Da mesma maneira que torcedores e dirigentes, os jornalistas também eram enganados por Kaiser. Problemas físicos do atacante já foram registrados em jornais e boletins de rádio e televisão. Mas também havia os profissionais de imprensa que usavam a influência do jogador que não jogava para esconder a malandragem do público em troca de alguns benefícios.

"Na época ninguém mandou essa minha história para o pau na imprensa. Muitos sabiam, mas aí a gente fazia uma combinação. Um dia eles queriam entrevistar o Romário, só que o Romário estava de mau humor. Aí eles chegavam em mim para conversar com o Romário e eu convencia o Romário a falar com eles. Era uma troca. Eles me entendiam e eu entendia o lado deles", conta Kaiser, que se aproveitava da falta de informação desses tempos e também presenteava profissionais com camisas ou passava informações sigilosas em troca do silêncio sobre sua própria história.

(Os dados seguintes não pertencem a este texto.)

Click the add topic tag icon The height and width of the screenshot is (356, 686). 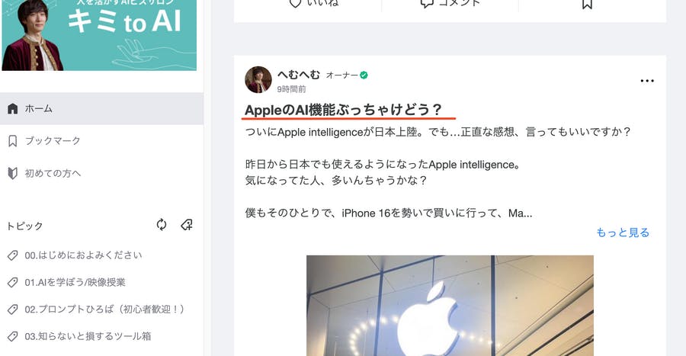[187, 225]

Foi em 2011 que a história se popularizou por meio de uma reportagem do "Esporte Espetacular", da TV Globo. "Dois repórteres me procuraram e disseram: 'Romário, Ricardo Rocha, Renato Gaúcho... já ouvimos todo mundo. Agora você vai confirmar sua história ou dizer que eles são mentirosos?'. Aí eu me abri pela primeira vez", diz Kaiser, que desde então é frequentemente personagem de matérias e agora teve sua história contada em filme e livro pela primeira vez.

Números de Kaiser

Repdrodução Repdrodução

Escassez de imagens atrapalhou

Também fez parte da produção do filme uma série de cenas gravadas entre 2016 e 2017. O grupo de teatro Nós do Morro, fundado em 1986 no Morro do Vidigal, no Rio de Janeiro, cedeu atores para a dramatização de acontecimentos contados por Kaiser que não têm registro físico, como suas aventuras com mulheres, por exemplo. O ator Eduardo Lara interpretou o próprio ex-jogador em alguns momentos da história.

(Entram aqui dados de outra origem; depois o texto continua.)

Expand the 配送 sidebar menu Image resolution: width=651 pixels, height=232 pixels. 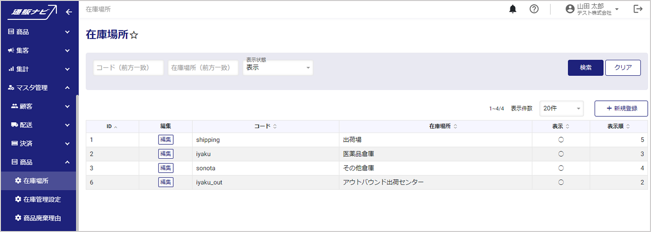click(39, 125)
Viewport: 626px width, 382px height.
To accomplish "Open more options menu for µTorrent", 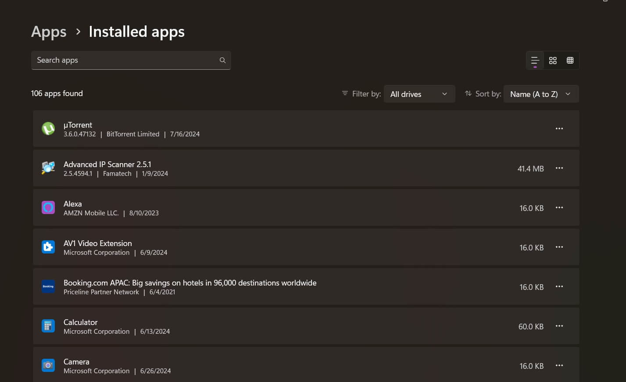I will click(559, 128).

Como Kaiser não jogava não existem lances disponíveis, somente algumas entrevistas ou vezes em que ele aparecia atrás de jogadores famosos. Por isso a escolha pela dramatização, como explica Louis Myles: "As histórias eram tão fantásticas que sentimos que precisávamos mostrar." Kaiser tem um grande acervo de jornais e revistas que o citam, e isso ajudou a produção do documentário. As aparições na TV desde 2011 também foram agregadas.

Não há previsão de lançamento no Brasil. A produção tem conversas em andamento, mas fazia parte dos planos lançar primeiro no Reino Unido em razão da rede de contatos dos cineastas por lá. A ideia agora é preparar a chegada do filme ao país onde tudo aconteceu ainda neste ano.

Acervo Pessoal/Catia Lúcia Kayzer Acervo Pessoal/Catia Lúcia Kayzer

Personal trainer bom de lábia

Carlos Henrique Kaiser largou totalmente o futebol depois do fim da carreira como "jogador". Formado em Educação Física, ele hoje é personal trainer em uma academia do Rio de Janeiro. O foco de seu trabalho são mulheres em treinamento para competições de fisiculturismo. Catia Lúcia é uma das alunas.

Aos 44 anos, ela atua na categoria "wellness master", destinada a mulheres que preferem desenvolver um físico menos musculoso. "Ele é um excelente profissional, muito rigoroso nos treinos", diz a aluna, que adotou "Kayzer" como sobrenome e treina há quase dois anos com o ex-jogador. 

Na nova profissão a lábia segue sendo parte importante do sucesso.

"Ele me abordou na rua. Me viu e veio correndo atrás. Educadamente se identificou e perguntou se eu poderia ouvi-lo. Confesso que eu fiquei assustada, ainda mais porque ele falou coisas que parecia um vidente. Ele disse que os deuses dele mandaram investir e cuidar de mim. Sem me conhecer ele falou exatamente coisas que eu havia passado e minha maneira de ser, que eu me preocupo com as pessoas e precisava cuidar de mim. Eu achei louco, mas agradeci e ele me deixou um folheto da academia. Liguei para lá sem me identificar e vi que era real, ele trabalhava lá. Estamos aí até hoje", conta a aluna de Kaiser, convencida a ir para a academia depois de encontrá-lo por acaso na rua.

Kaiser diz que já treinou 52 campeãs de wellness e foi eleito por duas federações como o melhor treinador do país. 

Acervo pessoal Acervo pessoal

Vai haver outro?

Carlos Henrique Kaiser se vê como uma espécie de Robin Hood do futebol brasileiro. Os clubes e dirigentes enganaram tanto os jogadores que uma única vingança não poderia ser mal vista pelos torcedores. Ele é um vingador. Mas apesar da fama e das oportunidades decorrentes de sua história de vida, ele guarda um arrependimento. "Eu poderia ter levado minha carreira a sério. Hoje vejo que rasguei muito dinheiro por não ter contratos mais longos, por exemplo. Mas não reclamo também. Quem me odeia é porque queria fazer o que eu fiz. O sol nasce para muitos, mas não brilha para todos."

Ele acha impossível que apareça um novo Kaiser no futebol brasileiro - no sentido de ter uma carreira longa no futebol praticamente sem jogar. "Eu fiz isso por 26 anos, mas hoje não dá mais. E olha que tem muita gente que tenta, viu? Gente que ludibria treinadores e tudo mais. Não vou citar nomes. Mas é muito fácil se esconder do jogo", brinca o ex-jogador. Louis Myles, diretor do documentário sobre a vida do maior jogador a nunca ter jogado, tem explicações para o fim da "linhagem" Kaiser.

"Hoje em dia há telefones com câmeras em todos os lugares. Quem quiser imitá-lo está perdido. Jovens jogadores são observados desde cedo e é tudo muito profissional. Essa história só poderia acontecer naqueles tempos e só no Rio de Janeiro. É uma história única."